*DIRECTIONS*.
(1) In the passage on Sully's avatar, what shows that the Na'vi princess recognizes the "extension" relationship?
(2) Reproduce the stretch of the passage on Sully's avatar from "Sully's cyborg avatar" through "damaged human body.".
(3) Write the next part of the passage on Sully's avatar, picking up after its final sentence.

*SELECTED PASSAGE*.
·····

Sully's cyborg avatar is clearly just an extension of his body, and thus it is Sully himself who is adopted by the Na'vi people and who (spoiler alert!) marries the Na'vi princess. Even the princess recognizes this "extension" relationship, as evidenced by her care for his damaged human body.

What if, by contrast, the Na'vi and their world was portrayed in the movie as digital, a variant of Second Life? Would it be as obvious that Sully himself was adopted by the Na'vi people, etc? Not to me, anyway. It seems like involvement in the digital world, separate and unique to ours, brings about a deep confusion about the moral status of its creatures.

In sum, Cameron's film does not bring up the same confused intuitions on our moral status that Second Life does, but that isn't to say that there aren't other intriguing ethical questions to be drawn from the film.

·····

[Screenshot and document pointing data]
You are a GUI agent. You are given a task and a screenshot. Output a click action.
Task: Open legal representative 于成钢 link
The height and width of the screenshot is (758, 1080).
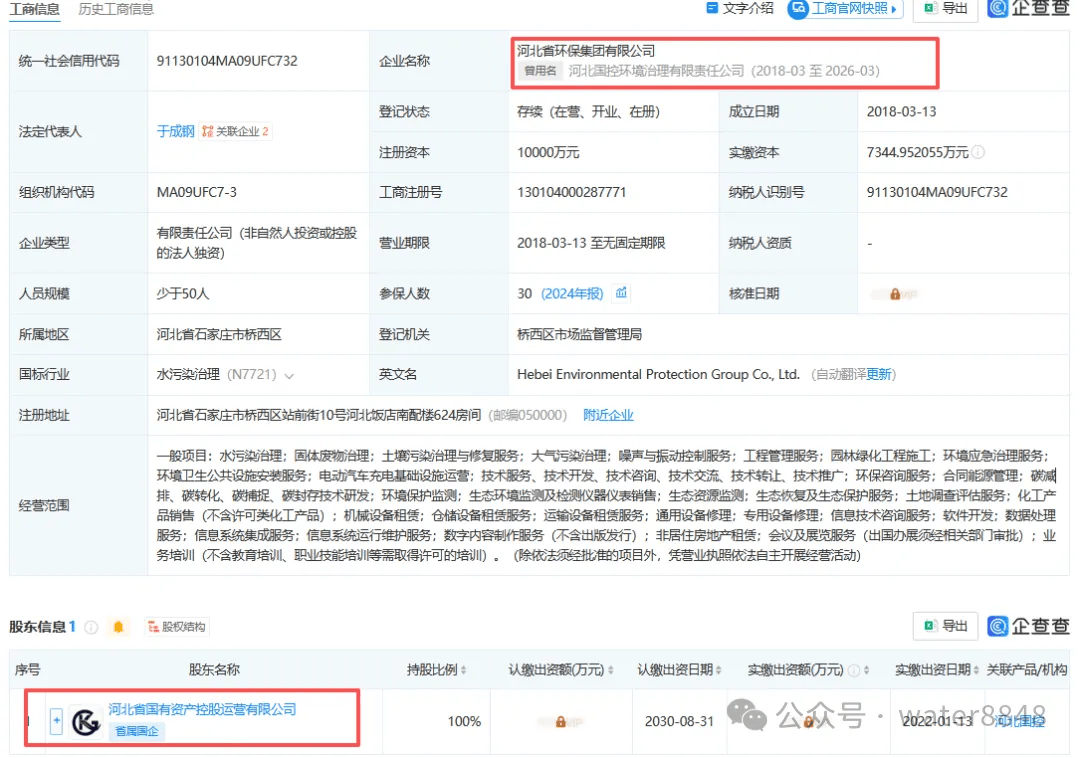[175, 131]
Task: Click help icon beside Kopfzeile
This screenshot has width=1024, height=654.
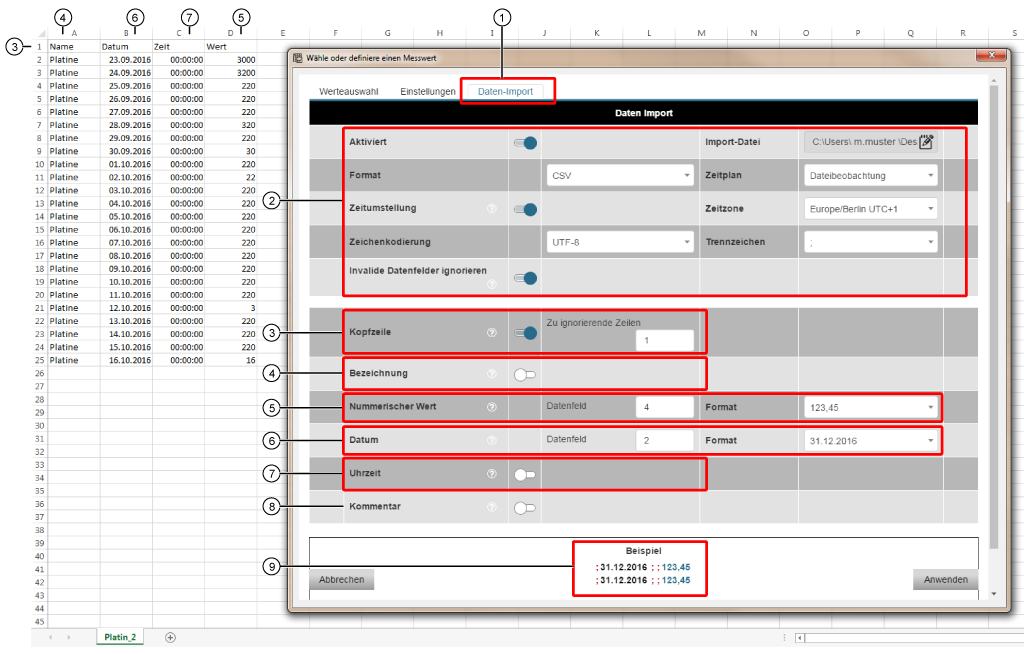Action: tap(491, 332)
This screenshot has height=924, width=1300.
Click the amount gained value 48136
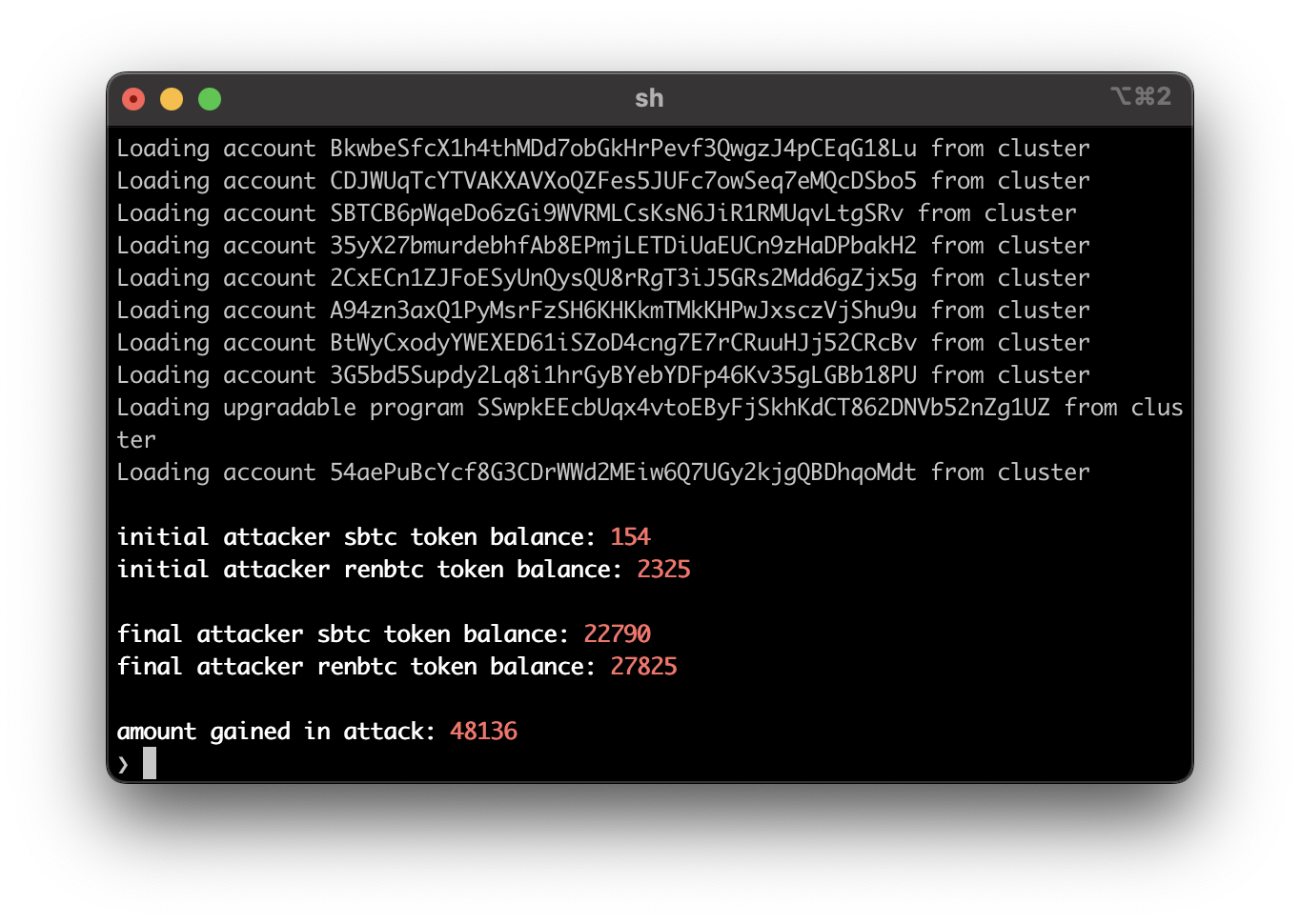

·····

*WRITTEN RESPONSES*.
(1) Her care for Sully's damaged human body shows it.

(2)
Sully's cyborg avatar is clearly just an extension of his body, and thus it is Sully himself who is adopted by the Na'vi people and who (spoiler alert!) marries the Na'vi princess. Even the princess recognizes this "extension" relationship, as evidenced by her care for his damaged human body.

(3)
3 comments:

  1. What would it take for him to be adopted by the Na'vi if they were purely digital beings? Would it be sufficient if Sully simply became so self-identified with his avatar that it became his only mode of meaningful interaction? What if he pared away his flesh and had his brain put in a vat so that his only mode of interaction was through the avatar? Or would the digital/physical divide create such an alienation that he would need to perform the ultimate sacrifice--upload his consciousness to a computer and kill his physical being--in order to have the digital beings accept him himself?

    (Of course there are lots of other questions to be raised about the nature of `digital beings', A.I., persistence of identity, multiple selves etc.)

    Having not seen the movie, I don't know the answers to any of these questions.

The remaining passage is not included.